The Jobcentre, which opened in December 1930 to supply workers to hotels, is "four weeks into a six-week consultation process", according to a Jobcentre spokesman. The number of staff and equipment has been pared back, with some staff fearing it will fall beneath the funding axe.
Its modest surroundings are in sharp contrast to the price paid for Freud's 1995 painting Benefits Supervisor Sleeping, for which Ms Tilley modelled in the early 1990s. In May 2008, the painting was sold to Roman Abramovich for £17.2m, a record for a work by a living artist. Freud died last month.
"This centre might be closing but the good work that Jobcentres are doing will go on," said Ms Tilley. She had been offered a post in a Tottenham Jobcentre, but rioting has damaged the building. She said she was currently deciding what part of London to move to.

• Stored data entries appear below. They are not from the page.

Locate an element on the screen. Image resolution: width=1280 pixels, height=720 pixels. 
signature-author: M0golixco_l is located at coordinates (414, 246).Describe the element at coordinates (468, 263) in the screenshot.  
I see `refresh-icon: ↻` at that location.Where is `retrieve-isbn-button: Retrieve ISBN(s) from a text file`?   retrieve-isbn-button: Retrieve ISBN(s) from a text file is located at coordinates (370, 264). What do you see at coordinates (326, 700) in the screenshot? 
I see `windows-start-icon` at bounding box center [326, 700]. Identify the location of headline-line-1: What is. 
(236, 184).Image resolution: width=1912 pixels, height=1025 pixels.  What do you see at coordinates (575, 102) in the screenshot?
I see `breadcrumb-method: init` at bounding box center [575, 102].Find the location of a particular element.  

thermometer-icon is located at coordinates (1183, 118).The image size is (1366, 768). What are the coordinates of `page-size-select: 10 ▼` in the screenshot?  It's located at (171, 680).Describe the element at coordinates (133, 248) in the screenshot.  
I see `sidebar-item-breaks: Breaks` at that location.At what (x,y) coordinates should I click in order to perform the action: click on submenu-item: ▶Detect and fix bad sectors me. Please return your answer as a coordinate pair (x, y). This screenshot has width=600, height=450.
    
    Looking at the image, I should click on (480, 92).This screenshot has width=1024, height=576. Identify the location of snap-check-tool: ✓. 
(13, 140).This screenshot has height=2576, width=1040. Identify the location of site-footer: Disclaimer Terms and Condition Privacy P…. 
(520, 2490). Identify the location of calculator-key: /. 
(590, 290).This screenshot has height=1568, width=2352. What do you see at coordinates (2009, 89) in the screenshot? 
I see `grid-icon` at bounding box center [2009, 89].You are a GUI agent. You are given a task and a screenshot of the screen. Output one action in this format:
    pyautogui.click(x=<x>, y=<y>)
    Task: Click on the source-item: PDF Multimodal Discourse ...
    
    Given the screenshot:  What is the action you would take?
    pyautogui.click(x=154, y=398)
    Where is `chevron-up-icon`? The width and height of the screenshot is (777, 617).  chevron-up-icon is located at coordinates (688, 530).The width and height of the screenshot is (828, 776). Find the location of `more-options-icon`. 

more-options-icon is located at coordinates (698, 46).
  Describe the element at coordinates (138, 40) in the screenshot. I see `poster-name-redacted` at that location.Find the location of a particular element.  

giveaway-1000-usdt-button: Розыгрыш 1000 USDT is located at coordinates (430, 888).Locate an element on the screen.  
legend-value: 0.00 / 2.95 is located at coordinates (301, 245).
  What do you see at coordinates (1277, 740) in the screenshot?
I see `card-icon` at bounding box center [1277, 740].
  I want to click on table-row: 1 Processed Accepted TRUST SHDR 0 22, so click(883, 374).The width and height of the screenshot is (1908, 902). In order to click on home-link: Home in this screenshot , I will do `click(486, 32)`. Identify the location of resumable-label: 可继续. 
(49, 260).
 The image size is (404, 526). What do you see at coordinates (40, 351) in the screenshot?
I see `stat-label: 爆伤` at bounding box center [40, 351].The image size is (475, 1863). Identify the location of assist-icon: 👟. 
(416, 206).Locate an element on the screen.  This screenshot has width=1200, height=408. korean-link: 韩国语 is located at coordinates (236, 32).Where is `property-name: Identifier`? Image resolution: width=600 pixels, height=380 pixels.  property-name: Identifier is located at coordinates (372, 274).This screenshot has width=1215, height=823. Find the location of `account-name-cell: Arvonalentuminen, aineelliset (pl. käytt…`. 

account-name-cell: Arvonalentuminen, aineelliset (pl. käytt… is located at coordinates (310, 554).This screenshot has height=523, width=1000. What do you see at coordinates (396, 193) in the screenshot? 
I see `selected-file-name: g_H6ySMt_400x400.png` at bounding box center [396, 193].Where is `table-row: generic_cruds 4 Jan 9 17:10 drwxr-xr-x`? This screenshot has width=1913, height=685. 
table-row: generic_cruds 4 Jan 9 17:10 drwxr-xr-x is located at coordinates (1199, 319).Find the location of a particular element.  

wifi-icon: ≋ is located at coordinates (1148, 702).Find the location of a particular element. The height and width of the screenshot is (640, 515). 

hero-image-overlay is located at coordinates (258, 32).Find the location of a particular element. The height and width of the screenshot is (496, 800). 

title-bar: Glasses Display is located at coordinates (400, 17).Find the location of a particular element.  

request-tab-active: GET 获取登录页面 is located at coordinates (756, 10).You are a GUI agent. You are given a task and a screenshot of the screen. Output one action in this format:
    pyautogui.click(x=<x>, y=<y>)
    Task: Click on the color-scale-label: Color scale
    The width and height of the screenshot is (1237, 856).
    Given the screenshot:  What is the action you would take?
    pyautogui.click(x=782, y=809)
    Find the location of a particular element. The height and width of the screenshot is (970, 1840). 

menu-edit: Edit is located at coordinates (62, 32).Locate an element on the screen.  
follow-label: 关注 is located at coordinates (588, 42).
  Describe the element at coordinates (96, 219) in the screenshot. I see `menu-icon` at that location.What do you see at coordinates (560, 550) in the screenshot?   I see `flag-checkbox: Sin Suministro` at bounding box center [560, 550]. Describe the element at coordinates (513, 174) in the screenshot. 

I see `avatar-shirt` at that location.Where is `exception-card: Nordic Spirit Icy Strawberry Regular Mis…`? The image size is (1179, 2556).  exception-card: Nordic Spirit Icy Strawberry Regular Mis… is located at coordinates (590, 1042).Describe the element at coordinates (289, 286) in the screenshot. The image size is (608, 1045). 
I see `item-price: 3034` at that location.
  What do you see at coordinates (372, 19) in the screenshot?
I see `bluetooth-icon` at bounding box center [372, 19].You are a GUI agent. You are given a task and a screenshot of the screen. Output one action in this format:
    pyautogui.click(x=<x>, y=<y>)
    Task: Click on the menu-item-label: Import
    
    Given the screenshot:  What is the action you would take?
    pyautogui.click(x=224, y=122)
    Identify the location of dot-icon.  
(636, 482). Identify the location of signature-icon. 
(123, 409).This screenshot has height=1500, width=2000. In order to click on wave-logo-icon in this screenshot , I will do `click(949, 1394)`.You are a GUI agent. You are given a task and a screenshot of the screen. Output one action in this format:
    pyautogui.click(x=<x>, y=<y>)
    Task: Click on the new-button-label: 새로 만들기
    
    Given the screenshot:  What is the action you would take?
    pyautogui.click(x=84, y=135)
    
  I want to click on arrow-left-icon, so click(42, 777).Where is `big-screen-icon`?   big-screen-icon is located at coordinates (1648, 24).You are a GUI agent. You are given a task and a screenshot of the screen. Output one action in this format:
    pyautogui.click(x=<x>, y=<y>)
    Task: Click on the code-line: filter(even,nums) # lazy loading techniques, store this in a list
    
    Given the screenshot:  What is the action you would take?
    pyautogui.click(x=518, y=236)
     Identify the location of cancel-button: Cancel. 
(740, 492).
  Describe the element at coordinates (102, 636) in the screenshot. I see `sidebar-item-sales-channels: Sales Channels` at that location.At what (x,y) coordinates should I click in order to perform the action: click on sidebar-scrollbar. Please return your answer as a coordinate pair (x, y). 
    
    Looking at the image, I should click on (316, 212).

Ms Tilley has maintained a scrapbook of the building's history. Several years ago, she held an exhibition of its past, attended by Rupert Everett. "It was the first Jobcentre in the country," she said. "It was set up exclusively to deal with the hotel and catering trades and they compiled a central register of all the labour, including valets and maids. We're very proud of its history."
The original Jobcentre had separate departments for men, women and juveniles, she said, with other rooms for employers hoping to interview staff. The service was free, with the centre's opening being reported in the national press.
Ms Tilley was introduced to Freud by the performance artist Leigh Bowery in 1990, and posed for him a year later. The serial killer Dennis Nilsen, the Muswell Hill Murderer, who killed 15 men and boys between 1978 and 1983, is another well-known former employee of the branch.